Unconfigured Ad

Collapse
X
 
  • Filter
  • Time
  • Show
Clear All
new posts
  • lindseyjane
    Member
    • Apr 2009
    • 28

    Alignment tool for use with ambiguous reference?

    Does anyone know of an alignment tool other than novoalign that we can use with a reference that contains ambiguity codes as well as A,G,C,Ts? Our aim is to do allele specific expression analysis so really need to eliminate bias for the preferential mapping of the reference allele among the reads.

    Thanks
  • lh3
    Senior Member
    • Feb 2008
    • 686

    #2
    mosaik or gsnap. novoalign reduces scores involving ambiguous bases, which I think is less preferred for reducing bias, at least on hand-made examples. I actually do not know how mosaik and gsnap cope with ambiguous bases. possibly they have the same issue. also read a great paper last year. the authors argue that merely allowing ambiguous bases helps to reduce bias, but not much.

    Comment

    • sjackman
      Member
      • Mar 2009
      • 15

      #3
      gsnap can map to a reference enhanced by a list of known SNPs. See


      Cheers,
      Shaun

      SNP-tolerant alignment in GSNAP
      ===============================

      GSNAP has the ability to align to a reference space of all possible
      major and minor alleles in a set of known SNPs provided by the user.

      Comment

      • lindseyjane
        Member
        • Apr 2009
        • 28

        #4
        Thank you for your advice, I am checking out gsnap.

        Comment

        • sparks
          Senior Member
          • Mar 2008
          • 126

          #5
          Hi Heng,

          Novoalign should remove allelic bias.
          If you have an ambiguous code such R in the reference genome it will match to an A or G in the read with the same alignment score and the same chance that the read will align.

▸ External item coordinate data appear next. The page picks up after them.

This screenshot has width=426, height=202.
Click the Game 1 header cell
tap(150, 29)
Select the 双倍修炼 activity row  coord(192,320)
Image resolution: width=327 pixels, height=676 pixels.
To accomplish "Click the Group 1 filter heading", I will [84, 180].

In this case a match of A or G in the read will score 3 vs a mismatch (C or T in read) will score 30 (depending on base quality). There should be no allelic bias.

          The small alignment score of 3 for the match to the ambiguous code comes into play when we have reads that map to multiple locations. Say the read maps to two places in the genome with no mismatches but one mapped location has an ambiguous code in the reference and the other location is an exact match with no ambiguous code, then the location with no ambiguous codes gets a slightly lower alignment score. If we then use -r Random option to report a randomly selected alignment for multiple mappings then the mapping location with no ambiguous code will have a higher chance of being reported than the mapping with the IUB ambiguous code. So there is a bias to report multi-mapping reads to locations with least number of ambiguous codes but I don't think that it's allelic bias. A problem could arise with multi-copy genes if only some copies are marked up with SNPs or if they're marked up differently.

          Also we can't give a score of zero for matches to IUB ambiguous codes as N is an ambiguous code and this would mean a read aligning against a block of N's would score the same as a perfect alignment.

          Colin
          Originally posted by lh3 View Post
          mosaik or gsnap. novoalign reduces scores involving ambiguous bases, which I think is less preferred for reducing bias, at least on hand-made examples. I actually do not know how mosaik and gsnap cope with ambiguous bases. possibly they have the same issue. also read a great paper last year. the authors argue that merely allowing ambiguous bases helps to reduce bias, but not much.

          Comment

          • lh3
            Senior Member
            • Feb 2008
            • 686

            #6
            I would suggest people read "effect of read-mapping biases on detecting allele-specific expression from RNA-sequencing data" published in bioinformatics last year. I used to think masking the genome in whatever way will remove most of reference biases, but they have convinced me that this bias is more complicated than my naive thinking.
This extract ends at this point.